#### [Available records]
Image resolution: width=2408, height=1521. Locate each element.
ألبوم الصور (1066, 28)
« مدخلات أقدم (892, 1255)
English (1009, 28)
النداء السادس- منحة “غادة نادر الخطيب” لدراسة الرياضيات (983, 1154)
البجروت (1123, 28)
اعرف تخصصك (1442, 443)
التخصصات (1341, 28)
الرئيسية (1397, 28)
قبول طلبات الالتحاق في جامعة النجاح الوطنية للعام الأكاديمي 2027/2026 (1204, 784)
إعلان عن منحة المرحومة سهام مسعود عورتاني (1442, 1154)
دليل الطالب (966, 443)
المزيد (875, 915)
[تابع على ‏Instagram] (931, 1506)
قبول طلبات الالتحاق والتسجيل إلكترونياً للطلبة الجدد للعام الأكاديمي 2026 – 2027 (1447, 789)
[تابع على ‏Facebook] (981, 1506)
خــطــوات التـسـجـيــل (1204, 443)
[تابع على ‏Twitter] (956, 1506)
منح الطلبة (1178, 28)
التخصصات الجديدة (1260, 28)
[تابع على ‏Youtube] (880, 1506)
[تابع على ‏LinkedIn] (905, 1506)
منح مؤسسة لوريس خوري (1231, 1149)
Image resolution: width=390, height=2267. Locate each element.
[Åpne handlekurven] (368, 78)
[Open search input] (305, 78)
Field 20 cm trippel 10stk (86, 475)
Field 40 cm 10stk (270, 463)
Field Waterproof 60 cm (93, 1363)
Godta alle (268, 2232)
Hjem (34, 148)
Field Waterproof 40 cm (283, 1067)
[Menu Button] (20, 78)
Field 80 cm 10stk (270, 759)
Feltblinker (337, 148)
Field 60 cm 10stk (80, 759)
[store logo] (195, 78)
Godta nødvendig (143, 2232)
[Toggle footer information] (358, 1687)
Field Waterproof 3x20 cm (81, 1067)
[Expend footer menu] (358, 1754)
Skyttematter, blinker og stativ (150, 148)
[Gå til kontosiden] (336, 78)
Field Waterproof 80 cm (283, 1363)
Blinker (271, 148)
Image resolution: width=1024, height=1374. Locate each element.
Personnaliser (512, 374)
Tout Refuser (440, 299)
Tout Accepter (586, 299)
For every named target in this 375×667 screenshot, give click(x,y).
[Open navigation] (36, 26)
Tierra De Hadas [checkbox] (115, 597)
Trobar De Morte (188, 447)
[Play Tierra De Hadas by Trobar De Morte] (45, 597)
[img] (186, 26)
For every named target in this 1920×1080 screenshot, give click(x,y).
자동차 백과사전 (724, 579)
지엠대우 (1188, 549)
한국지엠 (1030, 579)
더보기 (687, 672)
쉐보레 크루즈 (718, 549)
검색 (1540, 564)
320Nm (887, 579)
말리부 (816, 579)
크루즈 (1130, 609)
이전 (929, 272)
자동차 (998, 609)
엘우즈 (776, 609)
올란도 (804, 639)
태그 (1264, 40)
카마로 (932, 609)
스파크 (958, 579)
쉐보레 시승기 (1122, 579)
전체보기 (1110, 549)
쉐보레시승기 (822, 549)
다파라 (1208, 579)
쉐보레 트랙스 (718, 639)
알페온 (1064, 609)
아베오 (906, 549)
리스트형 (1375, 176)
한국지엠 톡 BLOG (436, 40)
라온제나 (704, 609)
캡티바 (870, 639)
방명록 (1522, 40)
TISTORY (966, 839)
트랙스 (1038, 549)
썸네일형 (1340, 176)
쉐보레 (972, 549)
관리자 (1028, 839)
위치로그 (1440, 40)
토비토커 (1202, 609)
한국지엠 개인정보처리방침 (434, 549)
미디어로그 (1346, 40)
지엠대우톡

#### [Exercise directions]
Lines wanted from the listing above: the line with "قبول طلبات الالتحاق والتسجيل" up to and including the line with "Field 60 cm 10stk (80, 759)". Please write them out exactly, adding nothing else.

#### [Output of the task]
قبول طلبات الالتحاق والتسجيل إلكترونياً للطلبة الجدد للعام الأكاديمي 2026 – 2027 (1447, 789)
[تابع على ‏Facebook] (981, 1506)
خــطــوات التـسـجـيــل (1204, 443)
[تابع على ‏Twitter] (956, 1506)
منح الطلبة (1178, 28)
التخصصات الجديدة (1260, 28)
[تابع على ‏Youtube] (880, 1506)
[تابع على ‏LinkedIn] (905, 1506)
منح مؤسسة لوريس خوري (1231, 1149)
Image resolution: width=390, height=2267. Locate each element.
[Åpne handlekurven] (368, 78)
[Open search input] (305, 78)
Field 20 cm trippel 10stk (86, 475)
Field 40 cm 10stk (270, 463)
Field Waterproof 60 cm (93, 1363)
Godta alle (268, 2232)
Hjem (34, 148)
Field Waterproof 40 cm (283, 1067)
[Menu Button] (20, 78)
Field 80 cm 10stk (270, 759)
Feltblinker (337, 148)
Field 60 cm 10stk (80, 759)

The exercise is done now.